I discovered Hans Falada via a friend, who recommended Alone In Berlin. I say recommended – she insisted I read it, not least because a relative of hers had died in circumstances not entirely dissimilar to those of the hero and heroine who fell foul of the Gestapo. As another relative had captained the ship that captured the Enigma machine, maybe history balanced that one up a little. But irrelevant. Little Man, What Now? is nothing like Alone In Berlin. Nothing.
OK, the central characters are firmly at the bottom end of the social scale again and the latter half of the book is firmly set in Berlin, but a Berlin of straggling suburbs and allotments rather than the tram-infested zentrum.
This is about poverty and hopelessness and despair and struggling to survive and being a tiny, disregarded, probably un-necessary cog in a huge machine that you can’t see the purpose of. And at exactly the same time it isn’t. It’s a love story, not just of the Little Man for his Lambchen, but a story about love and trust and faith in each other. It’s intensely moving, not just because you know with each passing page that as the characters know too, their world won’t last but unlike them, you know why and how and what’s going to happen.

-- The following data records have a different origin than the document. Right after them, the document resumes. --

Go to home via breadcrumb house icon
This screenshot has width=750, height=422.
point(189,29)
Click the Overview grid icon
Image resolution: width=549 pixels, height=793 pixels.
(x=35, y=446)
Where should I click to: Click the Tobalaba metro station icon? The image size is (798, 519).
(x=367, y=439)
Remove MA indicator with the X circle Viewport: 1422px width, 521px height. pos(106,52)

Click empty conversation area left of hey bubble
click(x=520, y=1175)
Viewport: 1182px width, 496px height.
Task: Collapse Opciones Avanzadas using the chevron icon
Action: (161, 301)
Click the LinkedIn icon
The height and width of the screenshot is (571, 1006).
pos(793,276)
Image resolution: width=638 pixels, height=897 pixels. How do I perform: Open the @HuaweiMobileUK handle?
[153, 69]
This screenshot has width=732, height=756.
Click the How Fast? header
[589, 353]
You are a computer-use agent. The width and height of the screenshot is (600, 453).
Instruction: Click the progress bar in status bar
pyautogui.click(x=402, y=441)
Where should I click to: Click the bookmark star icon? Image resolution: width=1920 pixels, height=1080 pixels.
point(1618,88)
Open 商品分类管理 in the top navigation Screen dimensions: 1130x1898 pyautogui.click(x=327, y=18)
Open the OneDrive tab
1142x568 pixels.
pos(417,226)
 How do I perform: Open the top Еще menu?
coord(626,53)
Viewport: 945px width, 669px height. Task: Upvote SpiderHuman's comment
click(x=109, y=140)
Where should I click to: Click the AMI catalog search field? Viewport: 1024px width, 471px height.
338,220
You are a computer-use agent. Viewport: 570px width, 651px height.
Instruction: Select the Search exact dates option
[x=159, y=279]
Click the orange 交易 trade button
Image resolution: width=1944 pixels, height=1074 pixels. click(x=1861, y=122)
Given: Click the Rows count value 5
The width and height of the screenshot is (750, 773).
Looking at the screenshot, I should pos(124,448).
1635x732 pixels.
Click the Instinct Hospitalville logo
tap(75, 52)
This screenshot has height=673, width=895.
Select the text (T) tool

The Nazis are going to get in. Berlin is going to be demolished. The Little Man is going to be drafted. Lambchen is almost certainly going to be raped and the rest of the world is going to look the other way then pretend it didn’t really happen for the rest of time, because of what some politicians she had no control over did. And then the Russians are going to cut their country in two and if Pinneburg and Emma and their son, the Shrimp, somehow survive then they’re going to be living in the GDR until the Wall comes down, when they will be in their 80s.
But somehow, you get the feeling that maybe, just maybe they might get through even all of this, all of these horrors they don’t even know about, that Hans Falada didn’t know about, back in 1932 when this was written. And if they don’t, or didn’t, you feel that they did their best. And that’s pretty much all anyone can do.
Don’t be put off by the fact that this was the book that lead directly to Hans Falada’s death. It sold massively. So much so that it was turned into a film. In Hollywood. By Jews. You see the problem? You would have done if you lived in Germany in the mid-1930s.
Don’t be put off by the age of this book. The view from the bottom of the 99% upwards could have been written last week. Ignore the fact you’ve never heard of this book. Ignore the fact it was written in German. It will leave you quiet and sad and happy at the same time, wondering if maybe, just possibly, love will find a way after all.